> AUFGABE
Wandle bitte die Zeilen ab der Zeile mit „What do you see at coordinates (276, 211)“ bis einschließlich der Zeile mit „Looking at the image, I should click on (216, 373).“ in eine Markdown-Tabelle mit den Spalten „Nr“ und „Zeile“ um. Lass Leerzeilen und Bilder dabei weg.

━━━━━ EINTRÄGE ZUR AUFGABE

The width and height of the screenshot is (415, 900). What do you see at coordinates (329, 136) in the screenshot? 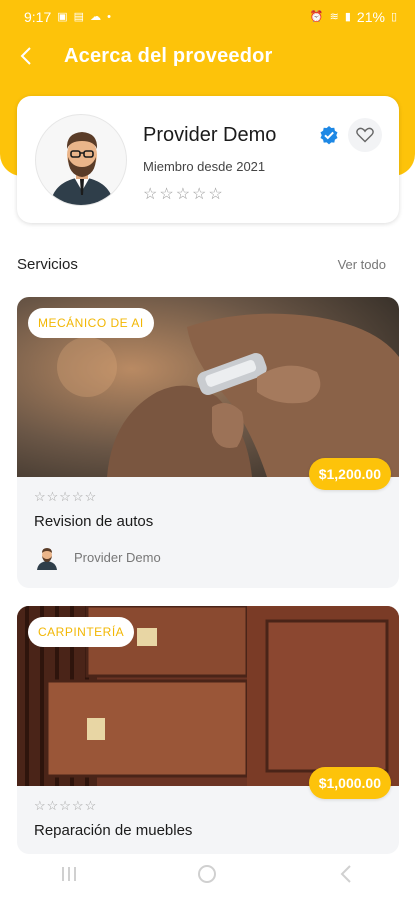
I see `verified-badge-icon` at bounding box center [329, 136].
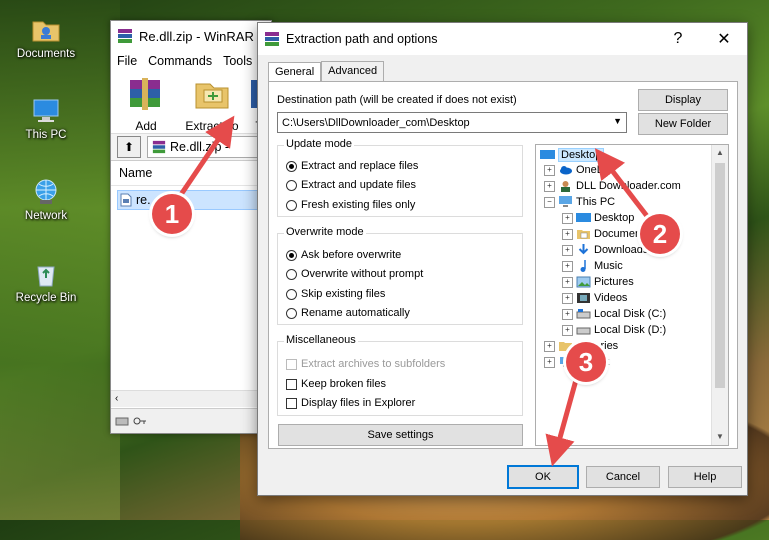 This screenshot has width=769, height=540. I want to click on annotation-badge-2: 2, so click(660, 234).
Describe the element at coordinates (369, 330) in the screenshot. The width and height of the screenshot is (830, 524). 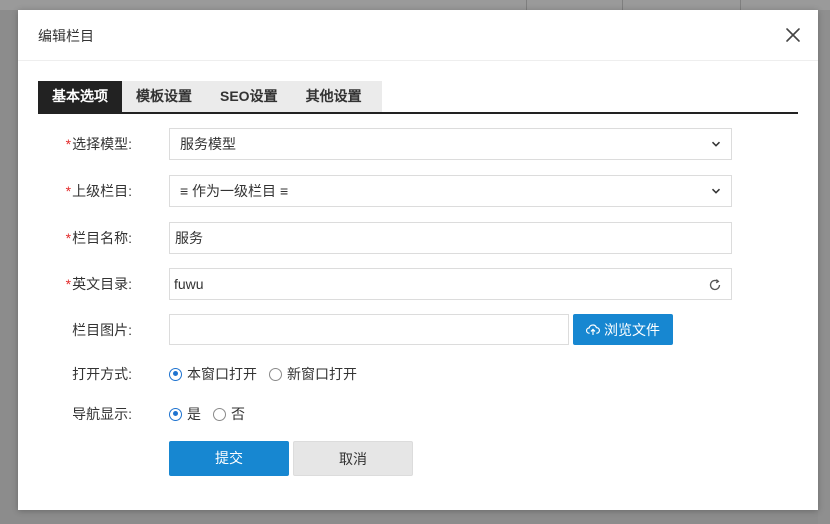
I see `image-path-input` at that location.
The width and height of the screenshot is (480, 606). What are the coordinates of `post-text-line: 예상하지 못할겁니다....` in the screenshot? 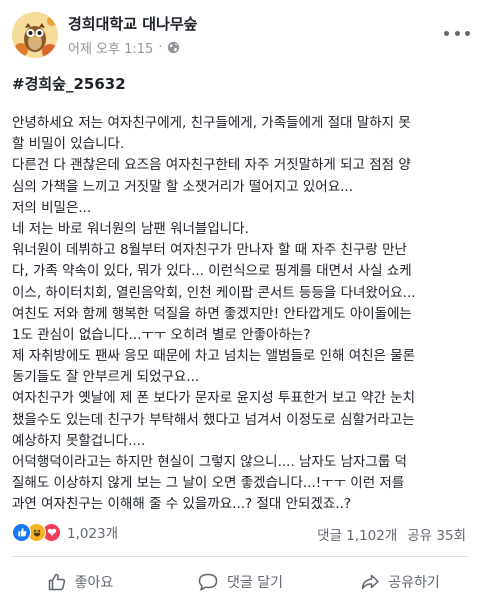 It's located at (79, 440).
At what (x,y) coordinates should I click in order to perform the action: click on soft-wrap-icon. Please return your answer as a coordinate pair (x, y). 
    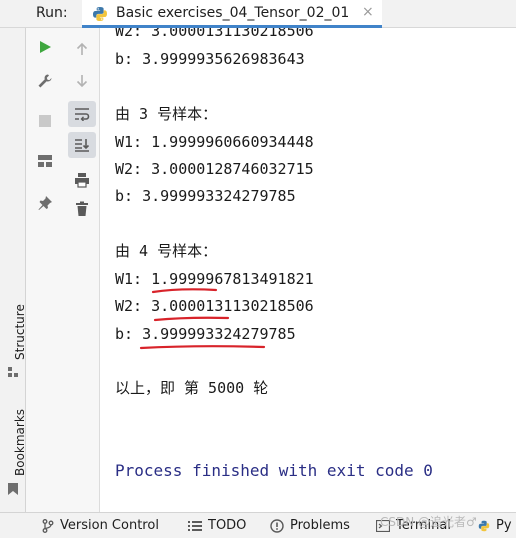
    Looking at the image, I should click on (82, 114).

━━━━━━━━━━
━━━━━ EINTRÄGE ZUR AUFGABE

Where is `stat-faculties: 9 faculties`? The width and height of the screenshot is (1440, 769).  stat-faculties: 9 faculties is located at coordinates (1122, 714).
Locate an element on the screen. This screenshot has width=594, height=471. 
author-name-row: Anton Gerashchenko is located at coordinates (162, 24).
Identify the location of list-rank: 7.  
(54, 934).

━━━━━━━━━━
━━━━━ EINTRÄGE ZUR AUFGABE

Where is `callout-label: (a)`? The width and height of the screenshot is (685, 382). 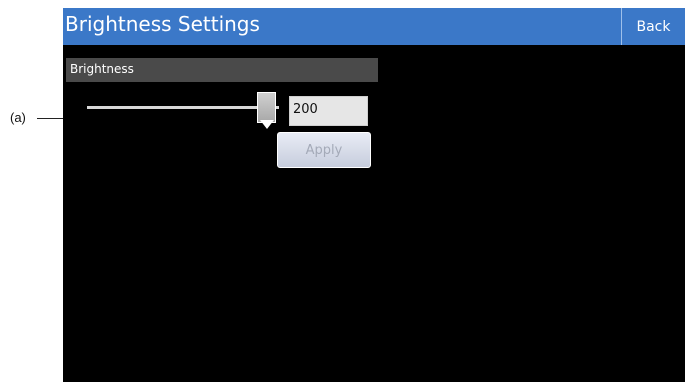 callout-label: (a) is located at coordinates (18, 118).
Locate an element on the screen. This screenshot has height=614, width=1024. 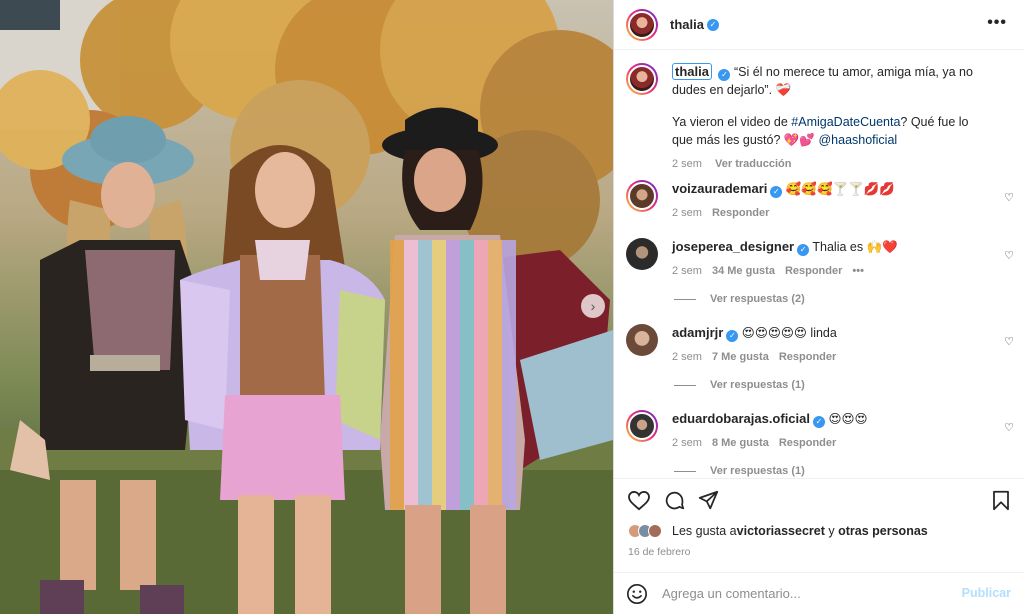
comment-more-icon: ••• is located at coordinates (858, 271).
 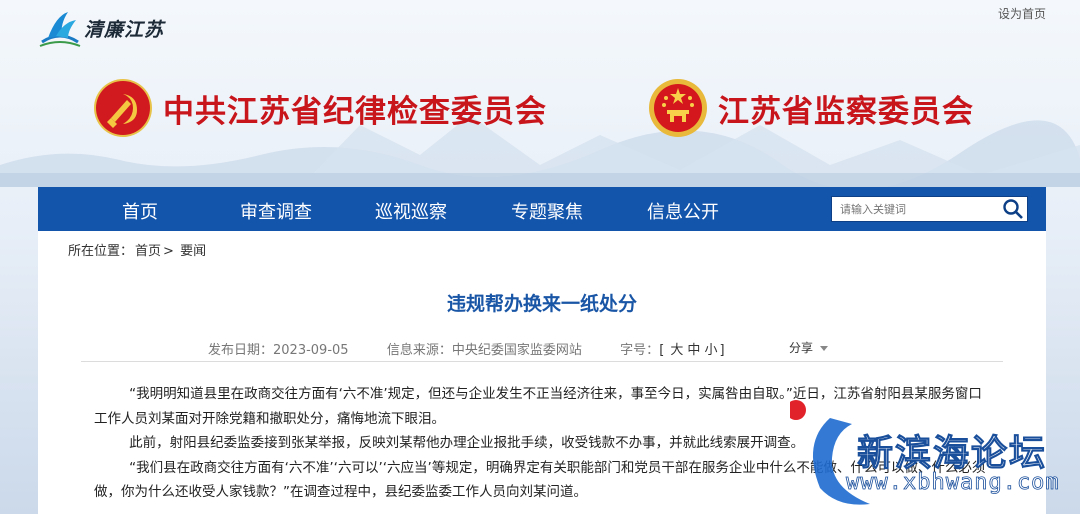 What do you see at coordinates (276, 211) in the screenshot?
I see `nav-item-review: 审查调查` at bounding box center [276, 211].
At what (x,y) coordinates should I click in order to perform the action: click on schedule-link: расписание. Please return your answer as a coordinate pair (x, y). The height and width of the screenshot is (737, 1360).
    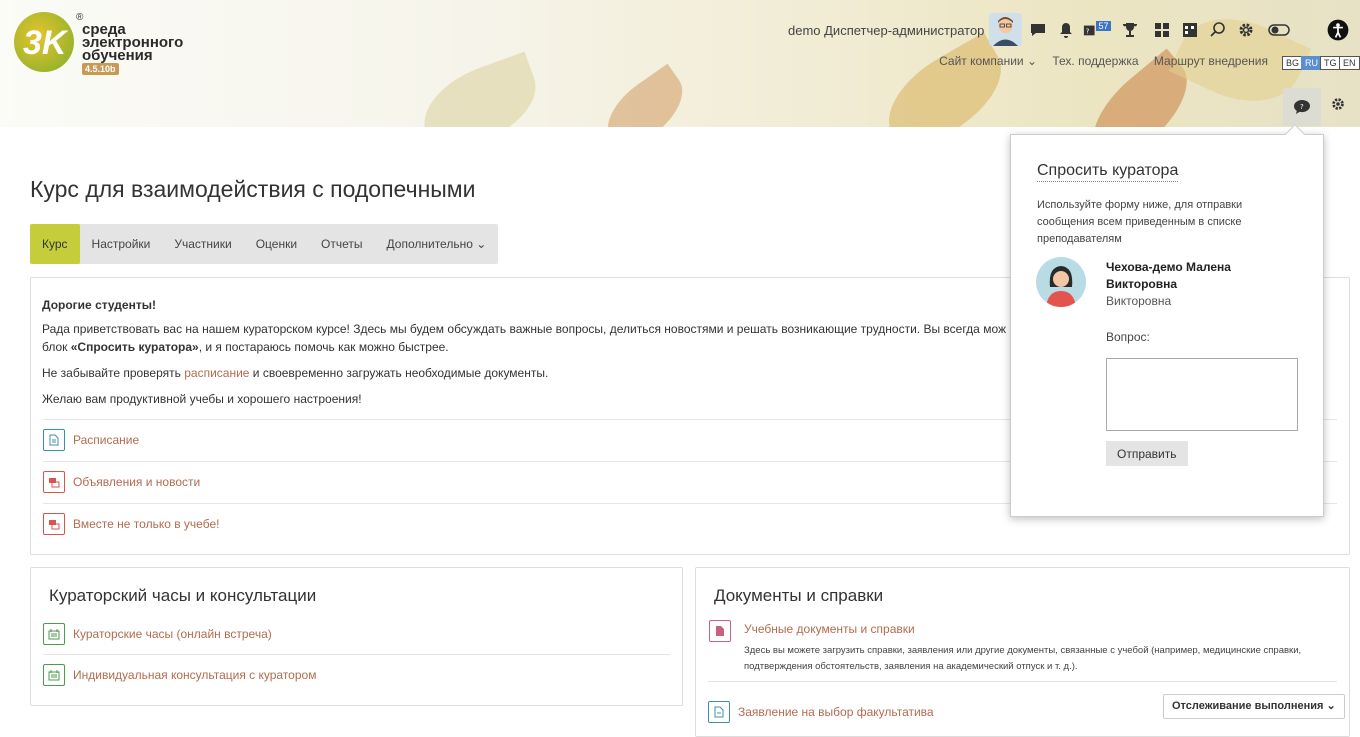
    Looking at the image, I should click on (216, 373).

━━━━━━━━━━

> LÖSUNG
| Nr | Zeile |
|---|---|
| 1 |   What do you see at coordinates (276, 211) in the screenshot? |
| 2 | I see `nav-item-review: 审查调查` at bounding box center [276, 211]. |
| 3 | At what (x,y) coordinates should I click in order to perform the action: click on schedule-link: расписание. Please return your answer as a coordinate pair (x, y). The height and width of the screenshot is (737, 1360). |
| 4 |     Looking at the image, I should click on (216, 373). |